En oposición a la cultura definida por Terry Eagleton en su último libro, donde esta tiene que ver básicamente con el cuestionamiento al poder (o el sistema), la autora de este ensayo recupera algunas ideas esenciales de Octavio Paz, como el valor del punto de vista personal desde el cual se observa la realidad. Así comprendida, la cultura constituye una instancia de interpelación al poder, pero además se erige como un espacio de participación, pertenencia y reconocimiento. Y en esta dimensión, la cultura no deja de ser crítica a la modernidad.
por Josefina Araos Bralic I 6 Septiembre 2018
“El papel de la cultura es morder la mano que le da de comer”, afirma Terry Eagleton en Cultura. Una fuerza peligrosa, su último libro reseñado por Marcelo Somarriva en esta misma revista. Con esa sentencia, el filósofo y crítico literario británico busca recuperar el sentido original de la noción moderna de cultura que aparece en Europa durante el siglo XVIII. En paralelo al desarrollo de un acelerado proceso industrializador, el concepto de cultura habría emergido como la crítica de una modernidad que se impone con crudeza. La mecanización, la ruptura de los vínculos tradicionales o las nuevas formas de pobreza configuraron de a poco un cuadro que esta nueva categoría intentó problematizar. “Una sociedad inorgánica ha mutilado nuestra humanidad común, mientras que los modos mecanicistas del pensamiento han expulsado al exilio a la imaginación creativa”, sostiene. Con esas palabras, el autor sintetiza el lamento del “romanticismo”, una de las primeras expresiones de esta cultura temerosa ante los efectos de una modernidad que no parece ser solamente progreso.

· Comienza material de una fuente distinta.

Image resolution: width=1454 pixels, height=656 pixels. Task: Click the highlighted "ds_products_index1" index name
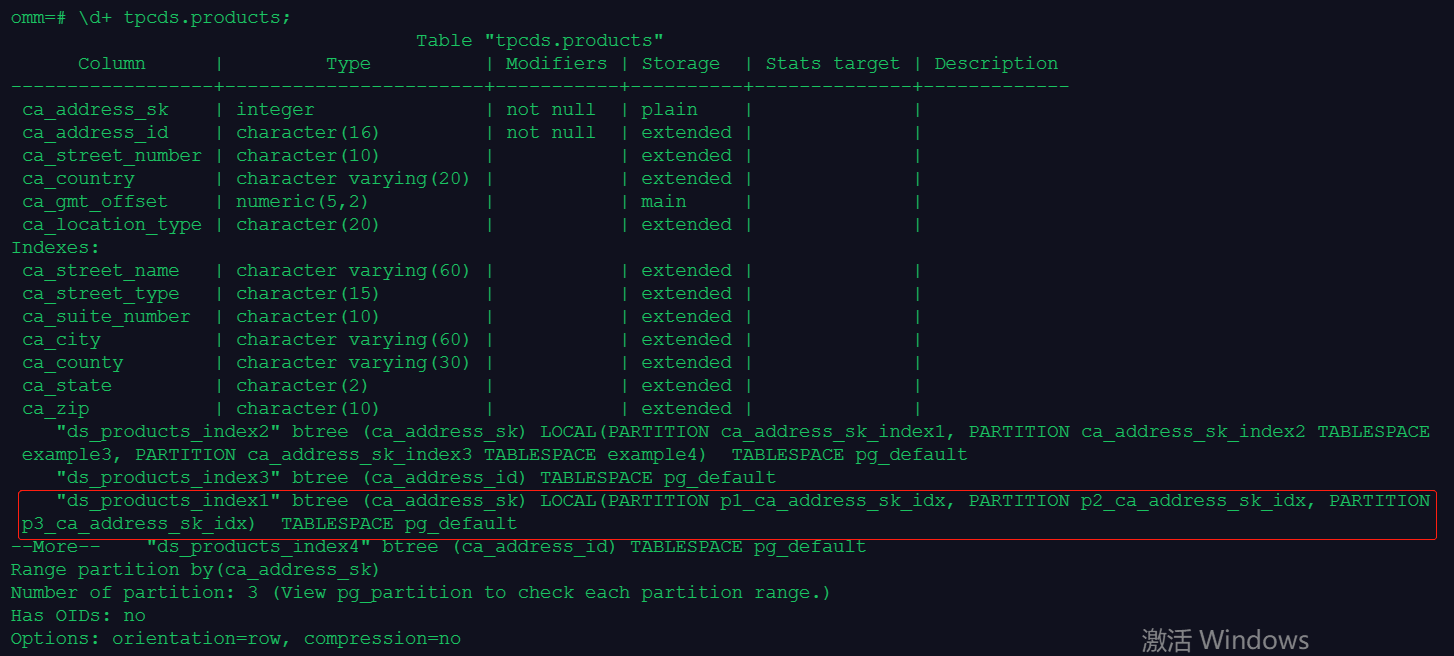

Eagleton se embarca en una revisión histórica del concepto de cultura con el objetivo de devolverlo al lugar que le corresponde. Llega a esta conclusión como resultado de su distanciamiento respecto del espíritu que hoy, a su juicio, domina en el mundo académico europeo, y especialmente en el británico. Se trata de la creciente influencia alcanzada por los llamados estudios culturales, que habrían ido permeando a la sociedad con una interpretación de la realidad donde la cultura se vuelve la categoría absoluta para dar cuenta de los fenómenos sociales. Herederos del pensamiento posmoderno, los estudios culturales han radicalizado el rechazo a todo lo “puramente dado”, ensalzando acríticamente las “virtudes de la marginalidad” y acusando un “universalismo espurio” en cualquier forma de unidad o reconocimiento de un “terreno común”, fenómeno que solo escondería nuevas formas de dominación.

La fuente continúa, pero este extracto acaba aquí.